Kim Greene: I attended an AM&P Lunch and Learn session last year to learn about attracting and retaining next-generation association members. The presenters offered several ways that association publications can draw in younger members—in ASCD’s case, early career or even pre-service teachers—with intentional choices about cover images, story selection and content formats. If potential members don’t see themselves represented in publications, they likely won’t see themselves as members of that association.
Imagination: You've been named an emerging leader. What work are you most proud of, and how have you helped your organization evolve?
Christina Orda Tagle: The work I am most proud of is the development and enhancement of the marketing for live courses. In the past year, the overall marketing strategy and efforts have significantly increased course registrations— exceeding our goals—with several courses having record-breaking attendance.
Kim Greene: One of my favorite projects has been launching a Twitter account for Educational Leadership (@ELmagazine). I know this isn’t exactly the newest content strategy in 2017, but I prefer to call us fashionably late! @ELmagazine has supported our evolution in a few ways—some planned, some unplanned. First, it has served as a test case as a secondary account to the association’s robust account (@ASCD). With some overlapping content and some unique content, it’s one more way for potential readers and members to learn about our work.
Second, we’ve seen informal professional learning networks pop up organically on Twitter around our articles and theme issues. In one case, two educators took it upon themselves to organize daily Twitter chats to discuss our November 2016 issue. That’s an editor’s dream—seeing your readers come together to get every morsel of information possible out of an article.
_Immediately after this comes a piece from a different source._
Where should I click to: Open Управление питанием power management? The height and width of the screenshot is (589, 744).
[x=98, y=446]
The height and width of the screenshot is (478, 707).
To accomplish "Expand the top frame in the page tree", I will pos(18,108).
Matt Davenport: When I first started at Chemical & Engineering News (C&EN), we were creating multimedia to augment our written journalism. Since then, our mindset has changed to making multimedia journalism—telling stories that are important to our readers using audiovisual platforms. We are also trying out new things including interactive graphics, producing audio stories and our first same-day news video about the Nobel Prize in Chemistry.
Meg White: I’m most proud of the strategies I’ve crafted to bridge the digital-print divide. When I first started at the National Association of Realtors, online content was an afterthought. Making the case for a methodical approach to producing online content and making print materials available digitally was initially a tough sell for a small staff. By creating dynamic, free or low-cost tools that our team could use to communicate, plan and strategize, I was able to lead us forward and establish a framework for continuing growth in this area. Now, we routinely execute digital-first strategies and determine how to make the most of our online and offline platforms to reach the largest share of members.
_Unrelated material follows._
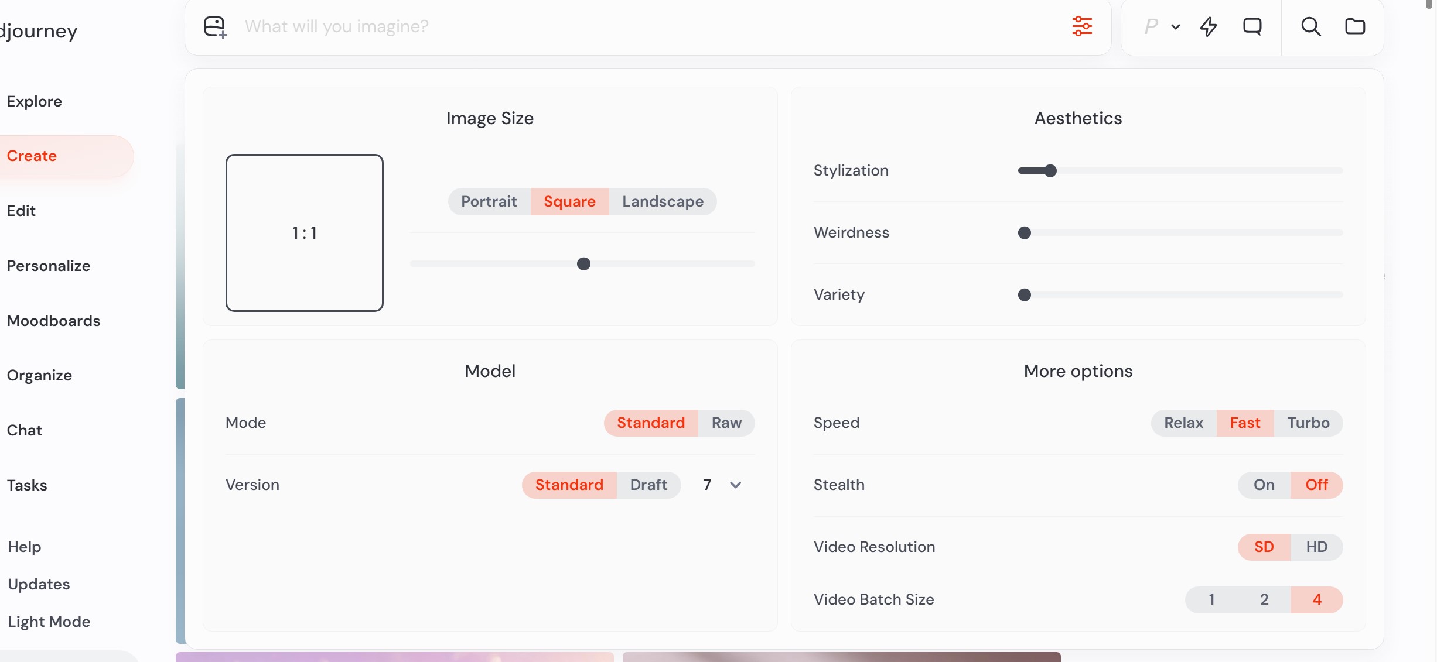
Task: Select the Draft version option
Action: (x=648, y=485)
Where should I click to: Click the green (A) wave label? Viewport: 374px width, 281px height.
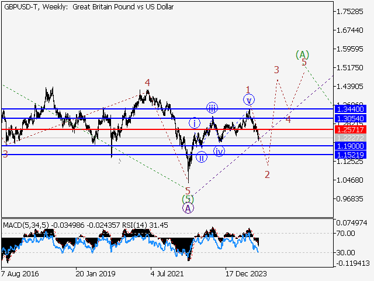pyautogui.click(x=302, y=54)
Imagination: What's on your content marketing wish list for the future?
Kim Greene: I’d like to help launch a blog to extend our content in a way that will allow us to respond to timely events in the field, reach more readers and interact with existing readers.
Christina Orda Tagle: Data-mining software is on my wish list for the future because I believe with predictive analytics, we will be better able to target customers and potential customers on a new level, giving us competitive advantage and increasing the bottom line.
Matt Davenport: I think there’s an expectation today that part of a journalist’s job is to help share and promote their work and that of the news outlets they work for. How reporters use social media and engage with readers becomes part of the brand.
Meg White: I’d love to see improvements in how digital versions of print materials appear when shared online. Also, I think enterprise-level social media management and email campaign software could both stand to make some leaps forward in terms of usability and flexibility.